I hope the photographs come up in the right order.

1. A piece of 15 mm copper water pipe was used for the tank.  For this a brass plug with a securing screw was made to seal its bottom.  The off-set hole was drilled in the tank for the steam pipe.  First a hole was drilled square onto the tank, this hole was elongated by turning the tube while the drill was still in the hole.  The exit hole for the steam pipe was then drilled after the tube had been plugged with a piece of wood to hold the drill true while drilling.

2.  The hole for the steam to get into the tank was made by using an old gramophone needle.  First a flat was filed on the tube and the needle pushed in.  An ordinary sewing needle will work but gramophone needles are tougher.

3.   Trial assembly of steam pipe in the tank. 

4.  A 'O' ring was fitted to the top plug of the lubricator for the filler screw to seal against.

5.  The lubricator was hard soldered together and fitted to the model.

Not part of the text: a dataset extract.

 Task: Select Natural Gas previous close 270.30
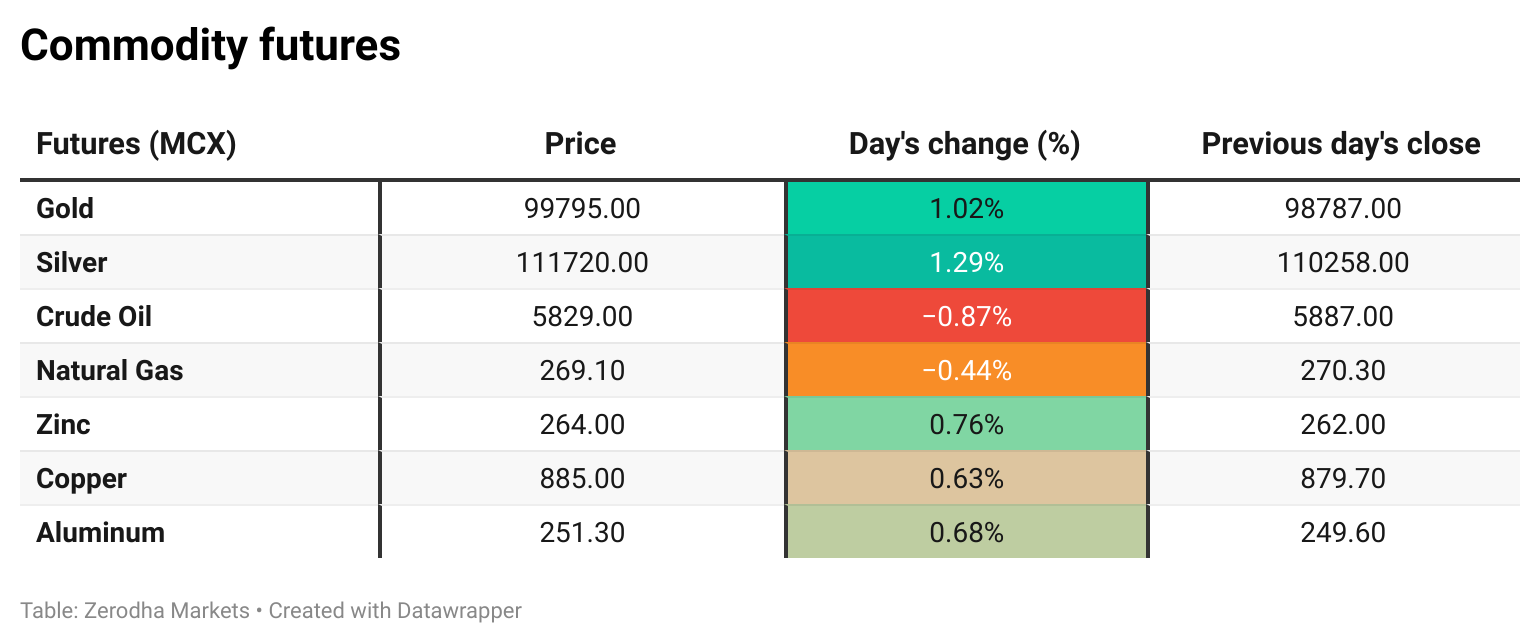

6.  Model as of end of play today.

This is a dead leg displacement lubricator the design can also be used for lubricators with the steam pipe going straight through.  Just the burner to make now and then a test.

Regards Tony.


----------



## gus (Feb 24, 2015)

Hi Tony,
The Phonogram Needles were last seen in 1957 in Singapore. In the early 60s there were so many ''78'' Record Players in the rubbish dump. Today the needles cost arm and leg. The record players cost many arms and legs.
HMV Needles were then the best seller. The Japanese Needles don't last very long.
Thanks for bring back old memories and the good old days of listening to ''78s and their raspy music.th_wav


----------